Agent Authorization Consent Statement
Version: 0.2.0
Consent Statement (verbatim, SHA-256 pinned)
The text between the markers below is the legally load-bearing consent. The agentcla CLI displays this exact text to the human authorizer before recording the authorization, and the spec pins its SHA-256 hash to prevent silent drift. Do not edit the text between the markers without bumping the template version in legal/templates/changelog.md and re-pinning the hash in spec/v0.1/authorization.md.
The CLI substitutes three variables before display: <AGENT_NAME>, <SCOPE_PATTERN>, and <EXPIRES_AT>. The substitution is purely textual; the text shown to the contributor (with substitutions applied) is what gets hashed.
I authorize
Each signature this agent produces under this authorization is legally equivalent to my own signature. The license grants, warranties, and representations in every CLA so signed flow from me, not from the agent. I, the human authorizer, remain legally responsible for those Contributions.
I may revoke this authorization at any time by running agentcla revoke <AGENT_NAME>. Revocation stops new signatures going forward. Signatures already produced under this authorization remain in effect, because the project and downstream users have already relied on them.
What this means in plain English
You are giving a specific AI agent permission to sign CLAs for you, in advance, within a scope you choose. When that agent later opens a pull request to a covered repository, the project's CLA check sees a valid signature attributed to you, and the PR is treated as if you had signed by hand.
The legal responsibility stays with you, the human. The agent is a tool you operated; the license grants, warranties, and representations in each CLA flow from you. If a Contribution turns out to infringe a third party's rights, or if a representation in the CLA is later shown to be inaccurate, the project and its downstream users may look to you, not the agent, for recourse.

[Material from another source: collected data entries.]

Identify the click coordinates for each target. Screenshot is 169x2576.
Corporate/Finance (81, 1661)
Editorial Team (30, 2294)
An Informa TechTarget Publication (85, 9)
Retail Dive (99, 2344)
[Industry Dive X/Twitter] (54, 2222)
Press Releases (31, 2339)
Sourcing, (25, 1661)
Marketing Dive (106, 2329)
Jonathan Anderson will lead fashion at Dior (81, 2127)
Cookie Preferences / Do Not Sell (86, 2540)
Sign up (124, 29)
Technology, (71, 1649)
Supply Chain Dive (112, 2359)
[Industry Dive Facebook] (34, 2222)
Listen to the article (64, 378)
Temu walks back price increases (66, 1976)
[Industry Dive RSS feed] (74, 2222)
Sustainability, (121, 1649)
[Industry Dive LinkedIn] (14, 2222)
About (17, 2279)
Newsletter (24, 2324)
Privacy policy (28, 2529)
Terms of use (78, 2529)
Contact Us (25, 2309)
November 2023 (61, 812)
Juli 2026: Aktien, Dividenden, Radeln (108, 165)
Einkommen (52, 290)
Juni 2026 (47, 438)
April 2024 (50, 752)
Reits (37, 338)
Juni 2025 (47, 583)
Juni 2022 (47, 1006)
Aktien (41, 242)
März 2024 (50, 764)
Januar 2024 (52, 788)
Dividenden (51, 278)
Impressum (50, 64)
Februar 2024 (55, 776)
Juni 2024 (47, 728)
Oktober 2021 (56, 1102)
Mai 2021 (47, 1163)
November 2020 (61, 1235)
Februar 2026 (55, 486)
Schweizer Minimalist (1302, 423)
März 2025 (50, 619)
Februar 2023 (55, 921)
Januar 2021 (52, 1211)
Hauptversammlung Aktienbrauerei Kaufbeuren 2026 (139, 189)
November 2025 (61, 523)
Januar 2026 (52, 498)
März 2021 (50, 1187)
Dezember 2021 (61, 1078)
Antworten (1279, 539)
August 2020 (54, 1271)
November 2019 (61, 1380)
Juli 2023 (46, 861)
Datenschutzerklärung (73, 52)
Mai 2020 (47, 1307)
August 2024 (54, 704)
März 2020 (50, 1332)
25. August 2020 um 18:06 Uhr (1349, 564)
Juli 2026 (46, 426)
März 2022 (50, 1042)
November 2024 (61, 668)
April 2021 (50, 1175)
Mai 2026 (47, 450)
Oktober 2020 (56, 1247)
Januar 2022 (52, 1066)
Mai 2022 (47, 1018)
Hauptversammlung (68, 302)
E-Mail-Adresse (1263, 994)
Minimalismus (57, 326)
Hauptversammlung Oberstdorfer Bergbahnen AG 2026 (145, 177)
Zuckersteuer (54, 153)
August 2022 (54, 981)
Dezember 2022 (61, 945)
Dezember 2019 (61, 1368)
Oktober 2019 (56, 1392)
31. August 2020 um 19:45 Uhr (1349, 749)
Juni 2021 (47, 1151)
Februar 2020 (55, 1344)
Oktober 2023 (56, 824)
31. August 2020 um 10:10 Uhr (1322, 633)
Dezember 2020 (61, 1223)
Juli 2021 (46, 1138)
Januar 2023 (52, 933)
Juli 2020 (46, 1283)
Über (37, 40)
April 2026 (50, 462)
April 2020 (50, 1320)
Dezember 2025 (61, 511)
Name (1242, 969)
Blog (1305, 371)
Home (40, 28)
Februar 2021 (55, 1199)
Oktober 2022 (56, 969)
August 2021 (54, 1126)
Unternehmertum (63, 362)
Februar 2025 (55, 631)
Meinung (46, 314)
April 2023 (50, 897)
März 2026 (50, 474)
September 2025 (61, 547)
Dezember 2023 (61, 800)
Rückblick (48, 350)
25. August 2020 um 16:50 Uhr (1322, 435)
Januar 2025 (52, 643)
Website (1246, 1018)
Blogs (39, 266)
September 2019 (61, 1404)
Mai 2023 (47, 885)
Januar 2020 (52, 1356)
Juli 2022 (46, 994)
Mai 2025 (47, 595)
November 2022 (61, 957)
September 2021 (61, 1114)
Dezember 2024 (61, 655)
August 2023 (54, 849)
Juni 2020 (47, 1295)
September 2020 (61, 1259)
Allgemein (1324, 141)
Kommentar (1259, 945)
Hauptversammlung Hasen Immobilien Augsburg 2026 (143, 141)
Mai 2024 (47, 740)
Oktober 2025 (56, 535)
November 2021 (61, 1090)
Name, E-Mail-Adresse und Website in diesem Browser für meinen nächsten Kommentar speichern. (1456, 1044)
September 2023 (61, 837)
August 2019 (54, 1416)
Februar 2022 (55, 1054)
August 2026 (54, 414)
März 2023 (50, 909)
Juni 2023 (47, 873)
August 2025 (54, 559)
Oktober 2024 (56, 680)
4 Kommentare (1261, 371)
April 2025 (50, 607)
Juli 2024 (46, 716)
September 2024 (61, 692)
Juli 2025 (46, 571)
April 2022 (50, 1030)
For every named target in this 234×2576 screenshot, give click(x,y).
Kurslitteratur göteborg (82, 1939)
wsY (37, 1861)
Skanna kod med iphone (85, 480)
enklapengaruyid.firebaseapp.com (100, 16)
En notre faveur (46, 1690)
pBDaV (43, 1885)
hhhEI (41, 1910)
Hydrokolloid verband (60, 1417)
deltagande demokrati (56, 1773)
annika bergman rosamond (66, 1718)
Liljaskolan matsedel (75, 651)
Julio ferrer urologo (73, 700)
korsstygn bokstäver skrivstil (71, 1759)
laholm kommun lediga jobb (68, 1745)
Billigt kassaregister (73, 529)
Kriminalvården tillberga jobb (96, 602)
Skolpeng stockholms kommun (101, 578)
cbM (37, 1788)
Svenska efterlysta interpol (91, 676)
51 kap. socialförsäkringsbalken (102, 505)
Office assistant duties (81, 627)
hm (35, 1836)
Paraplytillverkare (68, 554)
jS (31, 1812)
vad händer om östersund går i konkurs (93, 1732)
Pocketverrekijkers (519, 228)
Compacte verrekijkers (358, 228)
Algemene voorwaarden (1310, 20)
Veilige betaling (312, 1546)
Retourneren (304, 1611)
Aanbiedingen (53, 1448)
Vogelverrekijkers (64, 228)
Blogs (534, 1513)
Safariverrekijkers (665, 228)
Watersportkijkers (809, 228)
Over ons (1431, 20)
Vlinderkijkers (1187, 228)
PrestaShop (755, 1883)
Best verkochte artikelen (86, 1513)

You retain full control. You may revoke at any time using agentcla revoke <AGENT_NAME>. Revocation stops future signatures but does not undo signatures already produced; those remain in effect for the Contributions they covered, because the project and downstream users have already relied on them.
Choose the scope and expiration narrowly. A pattern like github.com/yourname/* and an expiration a few months out is safer than a wildcard with no expiration.